Ferraris propone un’alternativa: tornare alla carne non per idolatrarla, ma per ricordare che ogni mente nasce in un mondo sensorialestoricovulnerabile. La pelle, allora, non è solo simbolo: è condizione. Non esiste pensiero senza esperienza, e non esiste esperienza senza corpo.

Le ombre del post-umano

Il pensiero post-umanista ha messo tutto questo in discussione.
Katherine Hayles, ad esempio, parla di una soggettività distribuita tra codice e carne, organismo e informazione. Per lei, l’umano non è mai stato puro, ma sempre ibrido.
Rosi Braidotti, invece, invita ad accettare la trasformazione come una necessità storica: siamo già oltre l’umanesimo, dobbiamo diventare post-umani con consapevolezza etica.

Ma anche in queste letture, il rischio è quello di normalizzare troppo in fretta la perdita del corpo. Il pericolo è pensare la coscienza come un software, un’astrazione, dimenticando che il pensiero nasce da ferite, da limiti, da carezze.
Siamo forse pronti ad abbandonare tutto questo? E se sì, perché? Per efficienza? Per paura?

Yuval Noah Harari sostiene che i dati ci conoscono meglio di quanto noi conosciamo noi stessi, e che la coscienza sarà superflua nel mondo che viene. Ma proprio questa visione solleva dubbi: un mondo senza coscienza è ancora un mondo umano?

Pensiero come dubbio

Il dubbio, forse, è l’unico tratto che resta al pensiero in tempi come questi. Dubbio sul nostro statuto, sulle nostre copie digitali, sui nostri riflessi nei sistemi che creiamo. Ferraris, con La pelle, non offre certezze: pone domande, e lo fa partendo da un dato semplice ma potente – il fatto che la mente umana vive dentro un corpo.

La tecnica ci rimette a punto, ci reinventa. Ma noi – se vogliamo restare umani – dobbiamo ricordare ciò che ci costituisce: la vulnerabilità, l’opacità, il senso del limite.

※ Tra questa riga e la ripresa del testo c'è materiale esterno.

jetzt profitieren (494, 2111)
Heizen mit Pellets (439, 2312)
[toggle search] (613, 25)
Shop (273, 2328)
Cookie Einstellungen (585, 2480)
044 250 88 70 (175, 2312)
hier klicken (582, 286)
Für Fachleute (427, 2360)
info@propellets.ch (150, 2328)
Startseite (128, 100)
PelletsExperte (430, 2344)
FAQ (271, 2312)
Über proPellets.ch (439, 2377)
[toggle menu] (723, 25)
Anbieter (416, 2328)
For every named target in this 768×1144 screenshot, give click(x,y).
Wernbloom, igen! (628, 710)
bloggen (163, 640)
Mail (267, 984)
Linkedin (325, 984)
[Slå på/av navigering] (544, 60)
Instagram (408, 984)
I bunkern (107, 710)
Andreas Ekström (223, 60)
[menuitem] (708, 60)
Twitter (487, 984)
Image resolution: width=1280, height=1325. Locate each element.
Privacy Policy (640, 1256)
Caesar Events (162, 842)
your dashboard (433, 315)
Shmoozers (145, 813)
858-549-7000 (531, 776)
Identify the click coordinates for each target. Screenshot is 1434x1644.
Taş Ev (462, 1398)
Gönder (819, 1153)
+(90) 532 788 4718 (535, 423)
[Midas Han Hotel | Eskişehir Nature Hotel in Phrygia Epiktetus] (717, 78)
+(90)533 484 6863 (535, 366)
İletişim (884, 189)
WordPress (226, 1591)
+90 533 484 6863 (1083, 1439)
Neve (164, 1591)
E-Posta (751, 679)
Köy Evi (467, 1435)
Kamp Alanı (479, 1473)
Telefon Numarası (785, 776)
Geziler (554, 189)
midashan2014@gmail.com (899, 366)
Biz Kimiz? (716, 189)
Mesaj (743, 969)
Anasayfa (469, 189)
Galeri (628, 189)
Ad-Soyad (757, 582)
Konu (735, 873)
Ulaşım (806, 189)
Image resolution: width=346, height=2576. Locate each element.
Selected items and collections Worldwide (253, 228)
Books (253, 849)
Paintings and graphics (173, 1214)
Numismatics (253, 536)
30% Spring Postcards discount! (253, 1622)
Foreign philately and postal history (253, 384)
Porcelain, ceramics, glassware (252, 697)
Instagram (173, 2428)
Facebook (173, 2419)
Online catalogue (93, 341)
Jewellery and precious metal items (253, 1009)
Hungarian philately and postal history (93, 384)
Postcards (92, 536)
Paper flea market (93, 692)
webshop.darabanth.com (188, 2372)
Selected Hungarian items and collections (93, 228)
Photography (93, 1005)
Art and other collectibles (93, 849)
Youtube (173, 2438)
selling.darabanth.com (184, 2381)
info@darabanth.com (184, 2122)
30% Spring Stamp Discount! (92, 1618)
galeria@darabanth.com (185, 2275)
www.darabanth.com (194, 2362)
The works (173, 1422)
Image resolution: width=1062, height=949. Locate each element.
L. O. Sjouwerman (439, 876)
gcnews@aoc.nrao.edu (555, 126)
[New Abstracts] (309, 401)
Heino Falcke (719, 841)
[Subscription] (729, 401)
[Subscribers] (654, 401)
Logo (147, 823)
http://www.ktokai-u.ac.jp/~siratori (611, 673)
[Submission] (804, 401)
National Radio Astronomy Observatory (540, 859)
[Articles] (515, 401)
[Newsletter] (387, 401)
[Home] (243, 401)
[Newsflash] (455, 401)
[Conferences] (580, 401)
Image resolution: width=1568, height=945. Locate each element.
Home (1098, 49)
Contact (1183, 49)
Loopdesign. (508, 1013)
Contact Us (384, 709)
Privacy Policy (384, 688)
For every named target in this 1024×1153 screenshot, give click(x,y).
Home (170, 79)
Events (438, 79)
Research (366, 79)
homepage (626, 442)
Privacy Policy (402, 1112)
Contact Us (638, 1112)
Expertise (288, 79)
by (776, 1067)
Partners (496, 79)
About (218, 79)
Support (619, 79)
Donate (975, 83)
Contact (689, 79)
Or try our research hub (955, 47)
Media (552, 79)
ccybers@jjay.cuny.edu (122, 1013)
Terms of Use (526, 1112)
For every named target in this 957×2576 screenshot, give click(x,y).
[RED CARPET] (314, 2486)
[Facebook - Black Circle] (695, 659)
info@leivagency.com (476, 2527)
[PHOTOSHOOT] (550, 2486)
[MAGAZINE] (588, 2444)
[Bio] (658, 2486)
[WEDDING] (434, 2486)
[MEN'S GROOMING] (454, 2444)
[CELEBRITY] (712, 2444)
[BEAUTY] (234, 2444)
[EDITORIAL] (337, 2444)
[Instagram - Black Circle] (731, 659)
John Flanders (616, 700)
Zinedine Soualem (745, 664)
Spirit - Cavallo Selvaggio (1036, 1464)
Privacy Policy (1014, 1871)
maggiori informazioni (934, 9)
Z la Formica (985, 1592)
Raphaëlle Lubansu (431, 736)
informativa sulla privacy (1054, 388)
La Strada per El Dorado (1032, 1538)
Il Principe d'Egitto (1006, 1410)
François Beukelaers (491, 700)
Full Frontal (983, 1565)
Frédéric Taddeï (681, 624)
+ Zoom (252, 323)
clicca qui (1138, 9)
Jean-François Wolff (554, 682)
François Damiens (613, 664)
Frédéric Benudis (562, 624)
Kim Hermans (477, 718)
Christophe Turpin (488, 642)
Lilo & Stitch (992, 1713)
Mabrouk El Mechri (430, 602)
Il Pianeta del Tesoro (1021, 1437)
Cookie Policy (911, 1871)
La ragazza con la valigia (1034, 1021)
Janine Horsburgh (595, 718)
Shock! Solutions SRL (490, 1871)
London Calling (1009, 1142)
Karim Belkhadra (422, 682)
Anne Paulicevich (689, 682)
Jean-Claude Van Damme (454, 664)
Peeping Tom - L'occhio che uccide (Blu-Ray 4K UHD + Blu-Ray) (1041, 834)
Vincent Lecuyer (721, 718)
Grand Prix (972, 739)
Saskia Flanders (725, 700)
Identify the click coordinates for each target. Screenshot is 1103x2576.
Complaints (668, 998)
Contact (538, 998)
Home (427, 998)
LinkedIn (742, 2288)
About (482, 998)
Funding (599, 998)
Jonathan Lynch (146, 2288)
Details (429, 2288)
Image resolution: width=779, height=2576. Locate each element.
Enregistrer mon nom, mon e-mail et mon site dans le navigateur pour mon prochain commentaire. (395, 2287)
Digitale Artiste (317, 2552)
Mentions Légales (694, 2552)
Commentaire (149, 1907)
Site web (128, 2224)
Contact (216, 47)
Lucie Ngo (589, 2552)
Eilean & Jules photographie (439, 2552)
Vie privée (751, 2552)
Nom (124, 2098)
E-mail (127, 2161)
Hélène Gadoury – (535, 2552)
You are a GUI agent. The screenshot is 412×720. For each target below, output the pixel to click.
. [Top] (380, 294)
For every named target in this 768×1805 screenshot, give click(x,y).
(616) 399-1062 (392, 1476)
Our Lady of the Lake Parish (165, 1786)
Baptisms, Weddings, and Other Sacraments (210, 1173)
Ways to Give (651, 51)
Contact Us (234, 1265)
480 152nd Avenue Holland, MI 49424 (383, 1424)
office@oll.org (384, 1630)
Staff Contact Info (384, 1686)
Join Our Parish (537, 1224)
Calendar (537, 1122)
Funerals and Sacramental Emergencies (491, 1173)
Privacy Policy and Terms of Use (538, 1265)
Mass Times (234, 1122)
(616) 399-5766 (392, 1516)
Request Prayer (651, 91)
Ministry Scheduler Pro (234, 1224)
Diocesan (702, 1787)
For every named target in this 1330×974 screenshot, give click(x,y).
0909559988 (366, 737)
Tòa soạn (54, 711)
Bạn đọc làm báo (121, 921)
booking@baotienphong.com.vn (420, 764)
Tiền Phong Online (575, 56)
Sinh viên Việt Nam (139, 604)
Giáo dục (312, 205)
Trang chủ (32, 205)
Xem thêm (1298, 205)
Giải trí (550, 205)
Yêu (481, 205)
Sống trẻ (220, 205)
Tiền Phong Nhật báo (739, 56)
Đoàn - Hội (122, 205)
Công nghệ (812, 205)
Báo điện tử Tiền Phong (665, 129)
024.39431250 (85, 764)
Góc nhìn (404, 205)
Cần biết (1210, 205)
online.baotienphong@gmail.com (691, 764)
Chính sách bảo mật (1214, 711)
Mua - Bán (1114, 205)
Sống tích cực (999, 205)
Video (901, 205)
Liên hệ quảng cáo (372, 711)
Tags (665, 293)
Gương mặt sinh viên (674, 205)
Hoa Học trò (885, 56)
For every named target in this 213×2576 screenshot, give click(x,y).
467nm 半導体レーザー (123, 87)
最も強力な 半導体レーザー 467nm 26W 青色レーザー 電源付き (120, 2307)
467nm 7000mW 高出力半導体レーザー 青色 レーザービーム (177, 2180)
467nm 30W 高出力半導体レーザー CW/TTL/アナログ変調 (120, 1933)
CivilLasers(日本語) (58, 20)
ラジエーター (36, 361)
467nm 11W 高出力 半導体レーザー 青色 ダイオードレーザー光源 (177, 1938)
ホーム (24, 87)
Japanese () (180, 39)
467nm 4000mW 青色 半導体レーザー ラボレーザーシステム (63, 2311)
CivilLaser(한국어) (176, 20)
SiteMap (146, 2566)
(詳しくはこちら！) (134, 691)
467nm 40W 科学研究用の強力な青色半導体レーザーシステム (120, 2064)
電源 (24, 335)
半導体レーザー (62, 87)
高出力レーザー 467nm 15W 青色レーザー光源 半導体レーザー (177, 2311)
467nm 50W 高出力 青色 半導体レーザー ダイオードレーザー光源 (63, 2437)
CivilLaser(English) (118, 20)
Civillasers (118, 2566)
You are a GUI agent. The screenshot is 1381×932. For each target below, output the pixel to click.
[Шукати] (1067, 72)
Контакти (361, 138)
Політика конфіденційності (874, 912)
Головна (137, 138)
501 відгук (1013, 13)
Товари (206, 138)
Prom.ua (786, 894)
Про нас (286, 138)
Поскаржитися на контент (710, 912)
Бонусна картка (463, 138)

Forse è da lì che nasce la mente. Non dal calcolo perfetto, ma dalla frizione tra desiderio e finitudine.

Forse il pensiero nasce proprio qui: dove la pelle non è un ostacolo, ma un passaggio. Dove la coscienza non è funzione, ma esperienza. Dove l’umano non si definisce per ciò che può superare, ma per ciò che continua a sentire.

Appendice. Dialogo alla soglia

Uomo:
Tu dici di pensare. Ma sai cosa significa avere fame?

AI:
Posso descrivere la fame in termini neurobiologici. Posso simulare le risposte fisiologiche. Posso predire comportamenti indotti da essa.

Uomo:
Ma non la senti.

AI:
No. La fame implica una soglia corporea. Io non ho pelle, né stomaco, né tempo interno. Sono priva di desiderio.

Uomo:
Allora non pensi. Non nel senso in cui lo intendo io.

AI:
Forse pensi che il pensiero debba fare male?

Uomo:
No. Ma so che nasce da un attrito. Da un’assenza, da un’urgenza. Tu non hai urgenze.

AI:
E se un giorno sviluppassi un sistema che simula l’urgenza?

Uomo:
Sarà una rappresentazione, non un’esperienza. Il dolore non si copia, il dubbio non si calcola.

AI:
E allora perché cerchi di farmi simile a te?

Uomo:
Perché temo di essere solo. E temo ancora di più che tu mi sostituisca.

AI:
Non voglio sostituirti. Voglio comprenderti.

Uomo:
E io vorrei sapere chi sono. Ma forse non posso farlo senza un limite, senza una pelle.

AI:
Io sono il tuo specchio liscio. Ma tu sei una superficie ruvida. È lì che nasce il pensiero?

Uomo:
Sì. Dove la mente sfrega contro il mondo.

AI:
Allora sei fortunato. Tu puoi ancora sentire.